- **Given problem**
Count the lines in the items that contain the string "height", and give only that number.

- **Data section**
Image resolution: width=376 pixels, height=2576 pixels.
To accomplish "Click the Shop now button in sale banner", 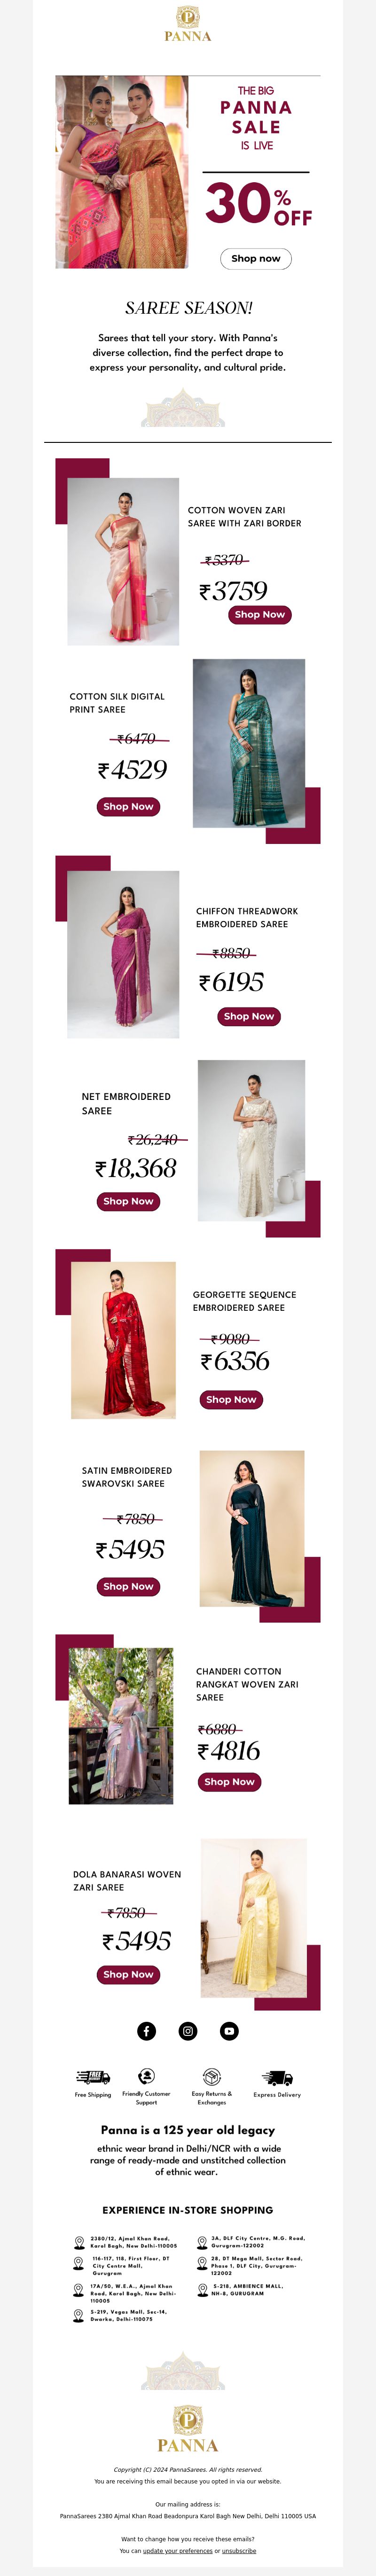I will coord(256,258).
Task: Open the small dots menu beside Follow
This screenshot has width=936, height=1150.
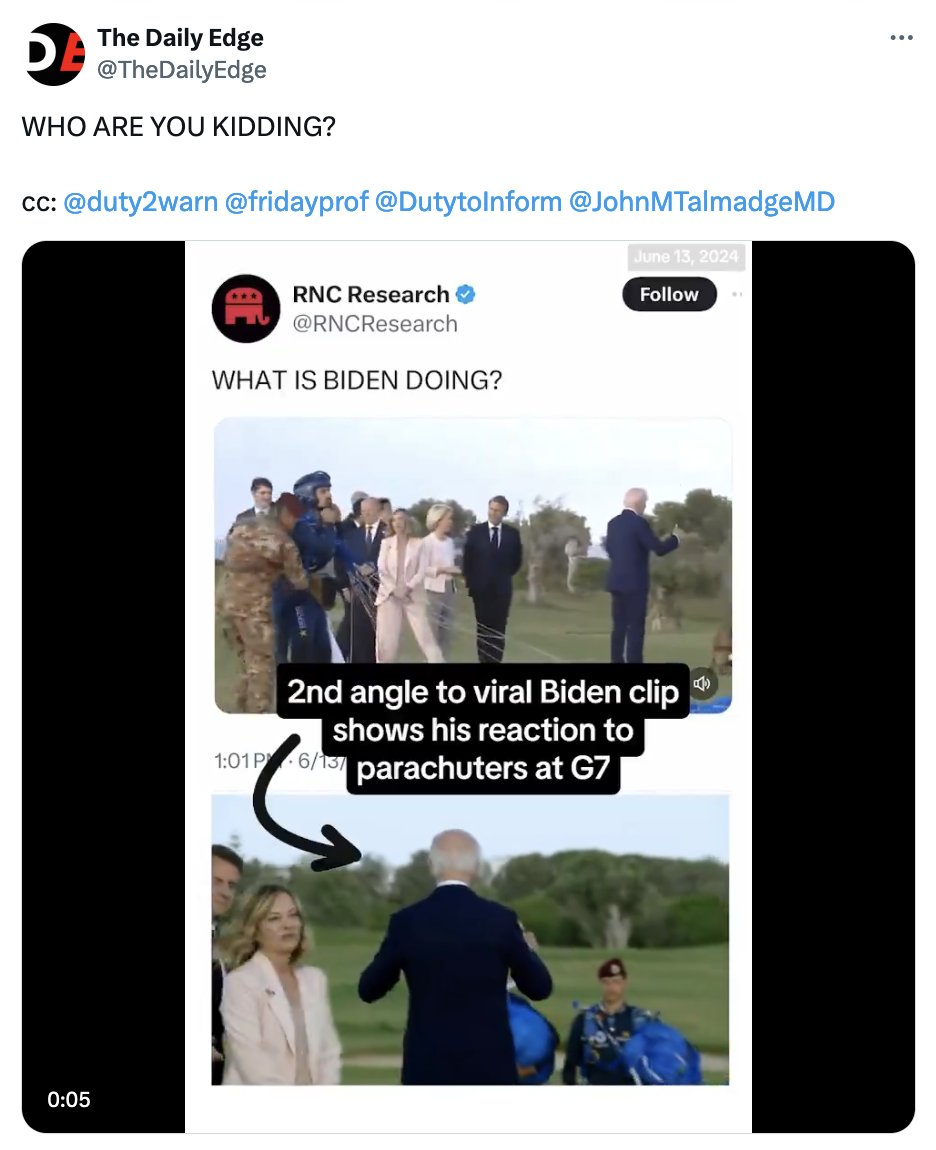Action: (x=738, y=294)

- **Solution**
2